Las reservas hoteleras, espiadas por los servicios secretos británicos.

Fuente: HOSTELTUR

Como si del argumento de una película de James Bond se tratase, el servicio de inteligencia británico GCHQ (Government Communications Headquarters) espiaba los viajes de los diplomáticos utilizando un sofisticado sistema automático que rastrea las reservas hoteleras, según publica Der Spiegel. Una vez que la habitación había sido identificada se abría la puerta a una amplia variedad de opciones a espiar.

Cuando los diplomáticos viajan a cumbres internacionales, consultas y negociaciones en nombre de sus gobiernos, generalmente pasan la noche en hoteles de alta gama; por lo que al realizabar su check-in, además de conseguir una cómoda habitación, en ocasiones obtienen un room service único que no han solicitado: un seguimiento exhaustivo de los servicios secretos británicos.

Los documentos de los servicios de inteligencias desvelados por Edward Snowden revelan que durante más de tres años GHCQ ha utilizado un sistema automático de monitorización de reservas hoteleras en al menos 350 hoteles de máxima categoría para buscarlas, identificarlas y analizarlas para detectar las realizadas por diplomáticos y oficiales del Gobierno.

Este programa secreto se llamaba Royal Concierge (Conserje Real) y su logo muestra a un pingüino llevando una corona, una capa púrpura y sosteniendo una varita mágica. Aparentemente el pingüino simboliza el uniforme negro y blanco del personal de los hoteles de lujo.

El objetivo del programa era informar al GCHQ, en el momento de la reserva, de la ciudad y el hotel que iban a ser visitados por un diplomático extranjero. Esto permitía al “personal de operaciones técnicas” realizar las “preparaciones” necesarias a tiempo, según establecen los documentos secretos.

Los documentos ponen en duda la veracidad de las alegaciones formuladas la semana pasada a un comité en el Parlamento por los jefes de las tres agencias de inteligencia británicas, que aseguraron que la razón exclusiva y el propósito detrás de este operativo era la lucha contra el terrorismo, confirmando la monitorización de las últimas publicaciones de Al-Qaeda y otros grupos similares.

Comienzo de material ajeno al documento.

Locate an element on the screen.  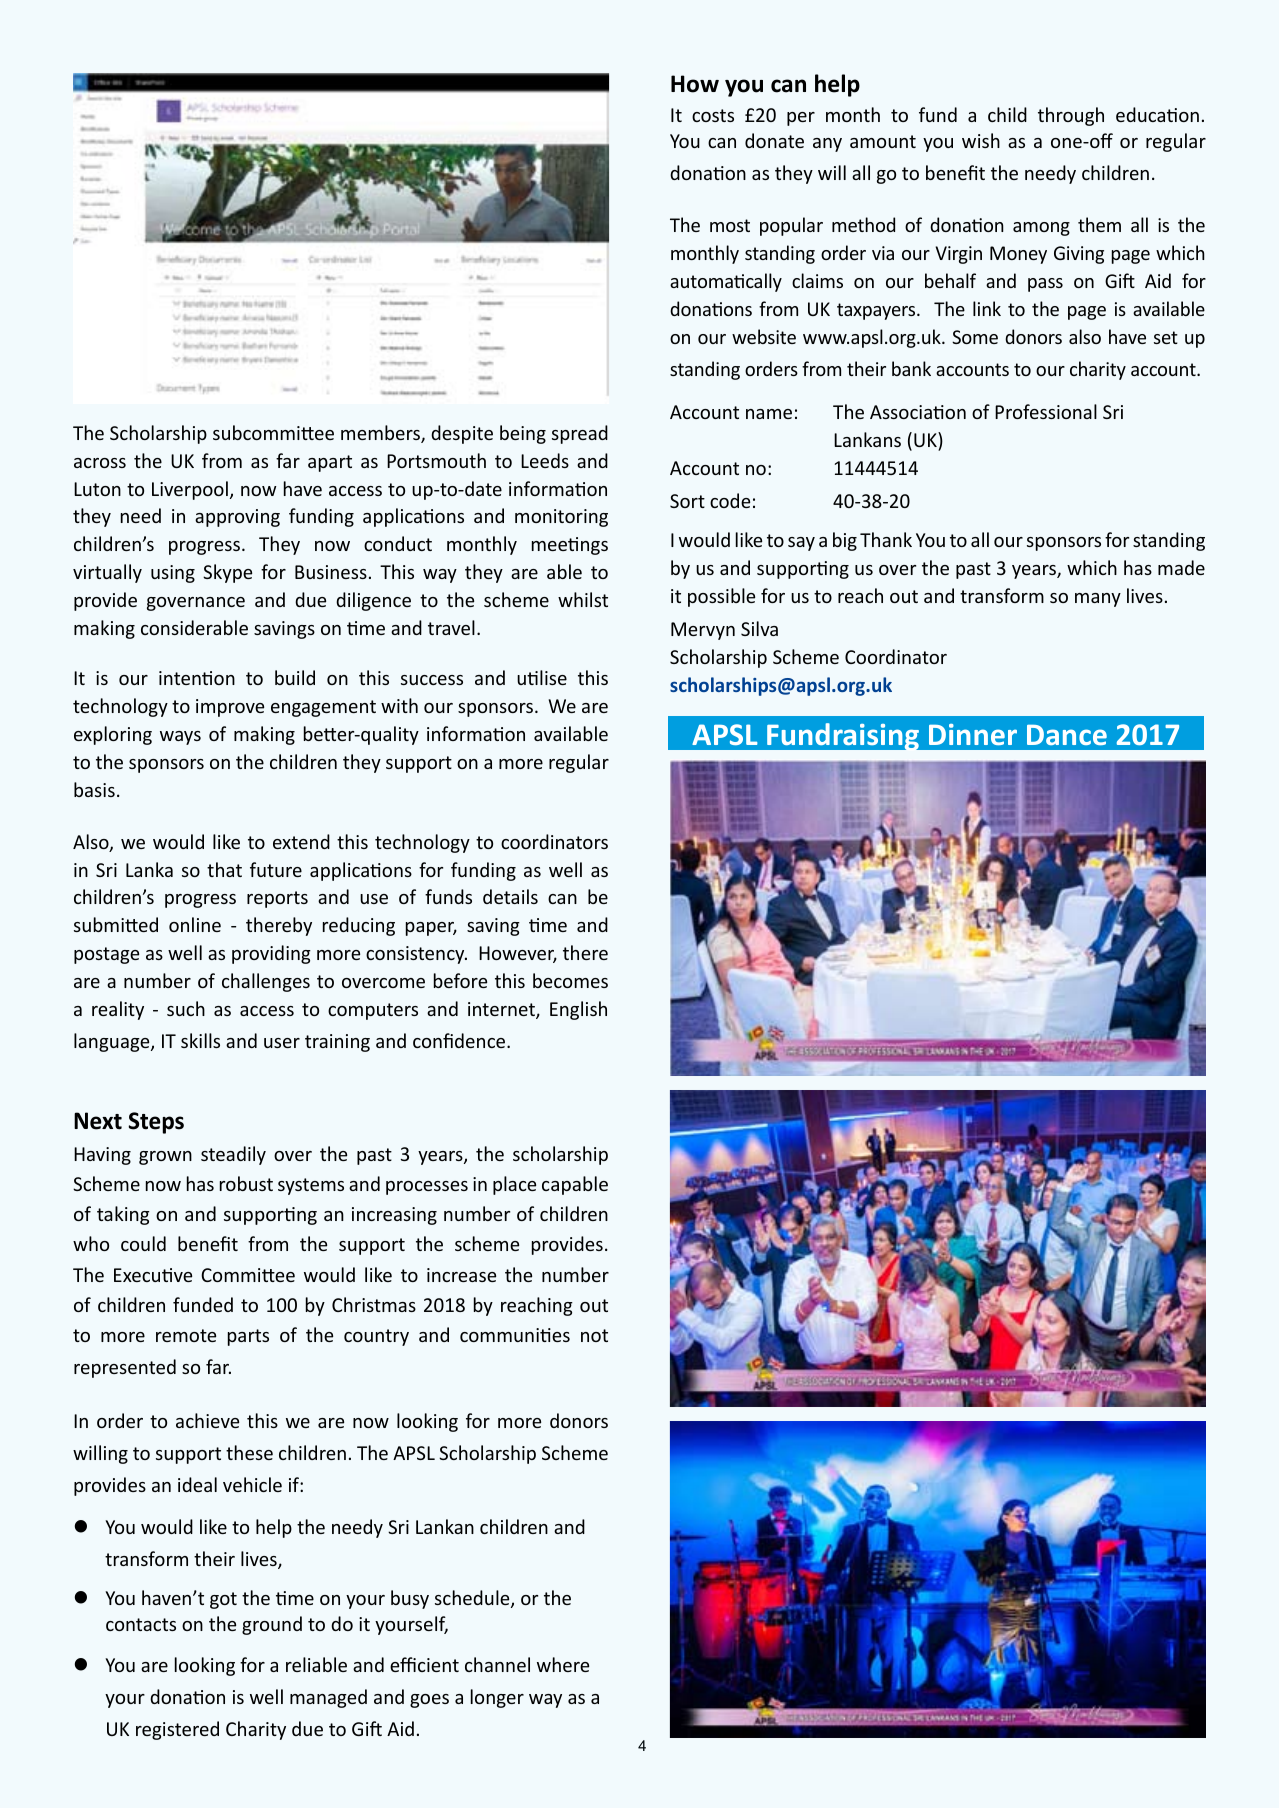
through is located at coordinates (1071, 116).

La documentación hecha pública muestra asimismo que el prototipo de Royal Concierge se probó por primera vez en 2010. El éxito de su aplicación hizo que continuara desarrollándose.

Alertas diarias

Los documentos muestran detalles sobre cómo el programa británico seguía los pasos de los diplomáticos internacionales. Cada vez que el mail de confirmación de una reserva se enviaba al dominio de un gobierno, como gov.xx, desde cualquiera de los 350 hoteles de todo el mundo que estaban siendo monitorizados, se enviaba una alerta diaria al correspondiente analista de GCHQ. Los documentos a los que ha tenido acceso Der Spiegel no incluyen los nombres de los hoteles, pero sí su localización.

Esta información sobre qué diplomáticos iban a alojarse en qué hoteles ofrecía al GCHQ un amplio abanico de posibilidades de espionaje, como las escuchas del teléfono de la habitación o el seguimiento de los ordenadores conectados a la red del hotel.

Der Spiegel no ha podido confirmar con qué frecuencia se utilizaba el programa, pero sí que continuó desarrollándose, incluso con la posibilidad de aplicarlo al alquiler de vehículos como una posible extensión del mismo. El diario alemán ha contactado con GCHQ para conocer sus alegaciones, pero la entidad “ni confirma ni desmiente las informaciones publicadas”.